UN MAITRE SPIRITUEL, OU UN AMI DE BIEN

Extraits de « Le chemin de la grande perfection » par Patrul Rinpoché.

Aucun soutra, aucun tantra ni aucun commentaire ne mentionne l’histoire d’un être qui aurait atteint la bouddheité sans dépendre d’un maître spirituel.

On  peut constater par soi-même également que personne n’a jamais fait naître en lui les qualités propres aux degrés et aux voies à sa manière et grâce à ses propres capacités.

Nous-mêmes et tous les autres êtres, nous sommes experts en faux chemins mais nous ressemblons à des aveugles égarés sans amis au milieu d’une steppe déserte lorsqu’il s’agit d’emprunter le chemin de la délivrance et de l’omniscience…

Ainsi il est nécessaire de s’en remettre à un ami de bien, un véritable guide qui conduise les autres à la libération et à l’omniscience.

Comment suivre un ami de bien :

Cela se fait en trois temps : d’abord on étudie le maître, puis on le suit et enfin on fait l’apprentissage de sa pensée et de ses actes.

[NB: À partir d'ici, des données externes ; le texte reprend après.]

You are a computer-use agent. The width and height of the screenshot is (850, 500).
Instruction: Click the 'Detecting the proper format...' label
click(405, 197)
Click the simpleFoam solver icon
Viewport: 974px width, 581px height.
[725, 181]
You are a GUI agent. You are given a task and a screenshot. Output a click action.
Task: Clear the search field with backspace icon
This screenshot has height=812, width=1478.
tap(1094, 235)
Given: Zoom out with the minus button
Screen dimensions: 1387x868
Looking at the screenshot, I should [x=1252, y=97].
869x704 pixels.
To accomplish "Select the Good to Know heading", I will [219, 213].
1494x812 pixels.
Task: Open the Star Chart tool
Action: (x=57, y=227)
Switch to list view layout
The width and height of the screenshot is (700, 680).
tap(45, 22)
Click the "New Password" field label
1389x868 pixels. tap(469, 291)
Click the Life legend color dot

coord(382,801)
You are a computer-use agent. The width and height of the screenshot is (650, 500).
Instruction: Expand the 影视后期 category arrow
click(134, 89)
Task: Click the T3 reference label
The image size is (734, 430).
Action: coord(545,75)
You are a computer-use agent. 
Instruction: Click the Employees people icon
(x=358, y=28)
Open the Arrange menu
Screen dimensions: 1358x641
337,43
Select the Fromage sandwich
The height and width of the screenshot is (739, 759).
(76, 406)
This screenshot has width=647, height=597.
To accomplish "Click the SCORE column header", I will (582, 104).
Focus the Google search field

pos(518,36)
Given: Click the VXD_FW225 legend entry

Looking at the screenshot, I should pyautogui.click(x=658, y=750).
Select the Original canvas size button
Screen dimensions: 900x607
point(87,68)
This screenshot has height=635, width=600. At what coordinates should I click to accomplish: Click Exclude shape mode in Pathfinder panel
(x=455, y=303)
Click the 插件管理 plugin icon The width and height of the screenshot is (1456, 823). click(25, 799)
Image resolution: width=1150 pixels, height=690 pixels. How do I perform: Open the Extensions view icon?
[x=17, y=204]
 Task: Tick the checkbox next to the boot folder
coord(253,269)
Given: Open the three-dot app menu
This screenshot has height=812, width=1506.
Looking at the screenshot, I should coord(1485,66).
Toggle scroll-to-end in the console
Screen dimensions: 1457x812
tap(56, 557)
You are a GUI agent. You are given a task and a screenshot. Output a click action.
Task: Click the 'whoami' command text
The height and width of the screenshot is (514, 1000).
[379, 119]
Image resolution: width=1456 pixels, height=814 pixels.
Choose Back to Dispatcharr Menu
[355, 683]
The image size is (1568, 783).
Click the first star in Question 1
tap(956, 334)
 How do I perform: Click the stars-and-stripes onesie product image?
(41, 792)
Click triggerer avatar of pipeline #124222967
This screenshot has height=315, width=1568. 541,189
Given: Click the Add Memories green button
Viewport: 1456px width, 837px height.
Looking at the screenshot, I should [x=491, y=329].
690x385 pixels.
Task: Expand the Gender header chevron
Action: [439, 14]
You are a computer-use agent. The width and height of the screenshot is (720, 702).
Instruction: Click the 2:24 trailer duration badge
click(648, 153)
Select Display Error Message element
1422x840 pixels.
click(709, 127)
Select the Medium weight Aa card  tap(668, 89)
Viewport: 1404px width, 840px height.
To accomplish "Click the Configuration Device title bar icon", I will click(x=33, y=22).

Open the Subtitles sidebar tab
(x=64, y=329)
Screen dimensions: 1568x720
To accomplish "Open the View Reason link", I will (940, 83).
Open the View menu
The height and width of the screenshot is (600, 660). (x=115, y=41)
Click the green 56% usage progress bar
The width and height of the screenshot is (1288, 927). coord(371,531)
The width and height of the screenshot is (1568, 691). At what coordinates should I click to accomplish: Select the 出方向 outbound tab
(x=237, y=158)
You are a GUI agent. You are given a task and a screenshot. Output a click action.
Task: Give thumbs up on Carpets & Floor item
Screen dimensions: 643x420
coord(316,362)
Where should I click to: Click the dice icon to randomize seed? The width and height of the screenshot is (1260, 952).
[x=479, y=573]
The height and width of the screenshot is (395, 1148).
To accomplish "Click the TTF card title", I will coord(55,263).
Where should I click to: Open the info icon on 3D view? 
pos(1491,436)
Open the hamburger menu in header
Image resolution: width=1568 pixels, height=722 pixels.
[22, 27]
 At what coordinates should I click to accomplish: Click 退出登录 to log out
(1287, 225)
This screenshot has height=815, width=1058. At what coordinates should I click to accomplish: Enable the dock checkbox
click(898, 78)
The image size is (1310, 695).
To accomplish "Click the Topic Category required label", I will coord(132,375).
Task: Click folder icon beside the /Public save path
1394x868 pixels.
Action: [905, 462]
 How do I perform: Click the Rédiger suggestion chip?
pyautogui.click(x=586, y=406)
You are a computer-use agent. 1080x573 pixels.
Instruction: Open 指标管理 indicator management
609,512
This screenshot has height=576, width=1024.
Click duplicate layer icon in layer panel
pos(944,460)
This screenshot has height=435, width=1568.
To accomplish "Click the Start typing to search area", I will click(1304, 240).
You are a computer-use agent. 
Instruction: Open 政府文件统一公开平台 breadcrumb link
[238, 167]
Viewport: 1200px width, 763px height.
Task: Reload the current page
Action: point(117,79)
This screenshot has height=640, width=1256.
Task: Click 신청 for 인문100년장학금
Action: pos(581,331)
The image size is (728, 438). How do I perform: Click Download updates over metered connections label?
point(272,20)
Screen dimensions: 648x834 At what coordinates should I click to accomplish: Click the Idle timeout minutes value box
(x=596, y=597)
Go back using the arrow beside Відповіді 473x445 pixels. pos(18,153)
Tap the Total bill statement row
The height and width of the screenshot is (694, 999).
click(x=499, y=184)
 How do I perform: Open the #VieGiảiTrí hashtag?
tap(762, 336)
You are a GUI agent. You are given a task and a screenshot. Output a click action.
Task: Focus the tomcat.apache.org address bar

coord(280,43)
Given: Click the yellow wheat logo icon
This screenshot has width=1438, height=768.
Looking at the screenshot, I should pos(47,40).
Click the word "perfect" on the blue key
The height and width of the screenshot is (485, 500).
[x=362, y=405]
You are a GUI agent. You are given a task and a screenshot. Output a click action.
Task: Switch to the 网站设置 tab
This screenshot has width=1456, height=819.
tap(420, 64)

Examiner un maître, en règle générale, consiste à chercher s’il possède toutes les qualités décrites dans les soutras et les tantras. En particulier, la compassion s’avère être un critère si indispensable que l’examen du maître peut se réduire à cette question : A-t-il développé ou non la compassion ? Si oui, il fera dès lors tout ce qu’il peut pour aider son disciple dans cette vie et les suivantes. La relation maître-disciple ne peut que devenir bénéfique. Si les enseignements que le maître prodigue se rattachent au Grand Véhicule, le disciple ne peut qu’avancer sur la voie authentique.

Le maître spirituel est celui en qui nous plaçons notre confiance, celui qui nous apprend ce qu’il faut adopter et rejeter.

Prions-le avec foi et dévotion. Demandons-lui tout de suite conseil sur tous nos agissements. Mettons en pratique tout ce qu’il nous enseigne et suivons-le avec une confiance totale.

Ce que l’on nomme enfin l’apprentissage de la pensée et actes du maître consiste à fidèlement l’imiter, après avoir minutieusement étudié sa façon d’agir. « Tout acte étant imitation, agit le mieux celui qui le mieux imite », dit le proverbe. La pratique du Dharma d’une manière générale, est une imitation : on imite les Bouddhas et Boddhisattvas du passé. Puisque le disciple apprend à devenir comme son maître, il doit s’imprégner des pensées et des actes de celui-ci.

Quiconque est habile à étudier son maître, puis à le suivre et, enfin, à apprendre sa pensée et ses actes avance, quoi qu’il arrive, sur la voie juste.